By comparing the MSA with FAR and the Act, a key difference is that modern slavery statements of companies are being collected by the US and Australia government and they are easily accessible to members of the public.[16] Contractor performance information is collected in the Contractor Performance Assessment Reporting System under the FAR whereas modern slavery reports are kept by the Australian government within the Modern Slavery Statements Register under the Act. However, this is not the case for Section 54 of MSA whereby companies are required to put a link to their modern slavery statements on a prominent place of their main page if they have a website. There is an absence of any central government-run repository that collects and disclose company statements free of charge to the public.

However, they share more similarities than differences. Firstly, they all play an important role and are necessary to tackle modern slavery in supply chains, both nationally and globally. Moreover, they also share a common legislative approach which is to strike a balance between promoting transparency within large corporations that involved multi-tiered supply chains and relying on consumers or investors to make informed choice therein to influence their business models. However, the actual consequences of non-compliance in the UK currently are arguably lax as they do not lead to a statutory offence nor any fine will be issued if companies failed to issue accurate slavery and human trafficking statement.[17]

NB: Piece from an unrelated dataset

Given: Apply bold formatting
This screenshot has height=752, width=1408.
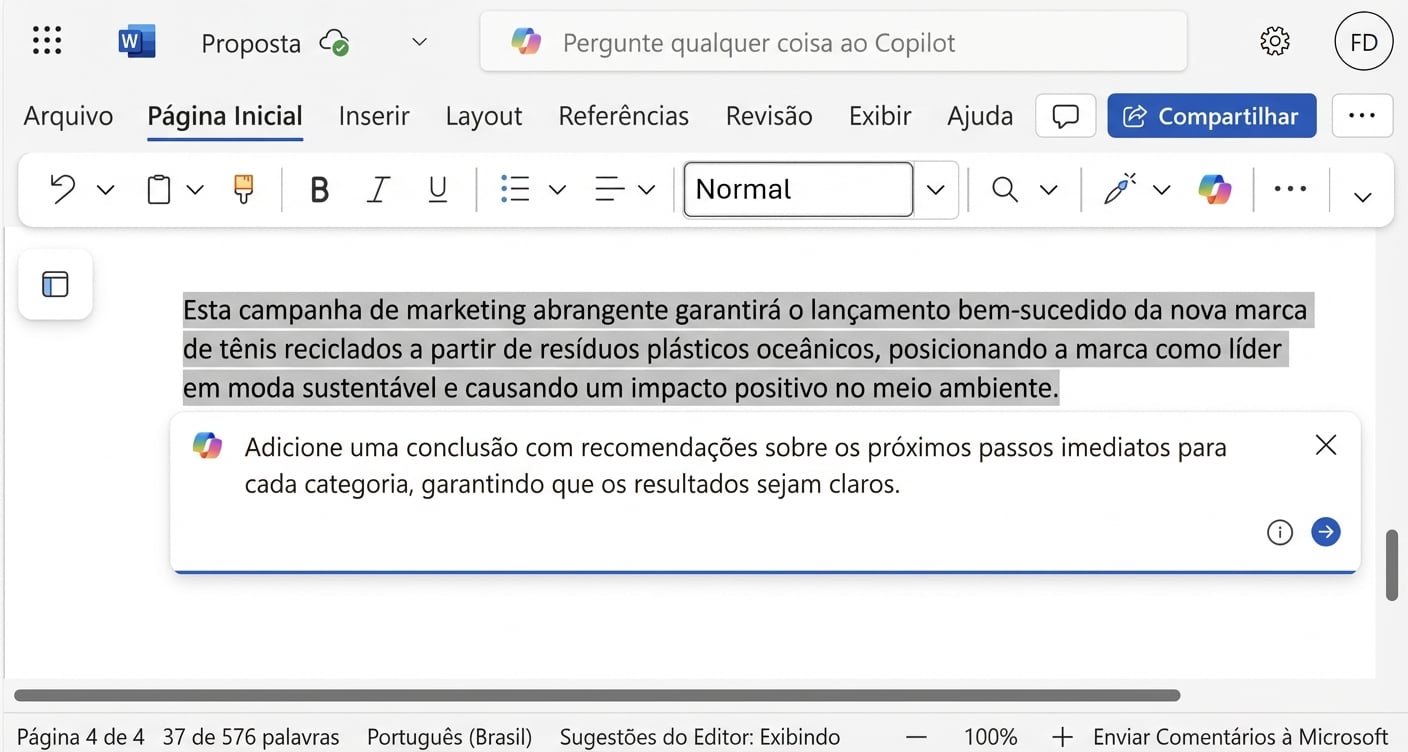Looking at the screenshot, I should [319, 189].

The only remedy for section 54 Is that the Secretary of State can seek an injunction to compel an organisation to issue the statement in accordance to the MSA, and a breach of such injunction is punishable by an unlimited fine. This is also happening in both the US and Australia[18] whereby the law does not require firms to make specific policies, but simply to report the measures that they have voluntarily put in place within their businesses. As long as they are able to show that they had “tried their best” or maybe not even “the best” is required but just certain due diligence measures had been conducted then that’s adequate.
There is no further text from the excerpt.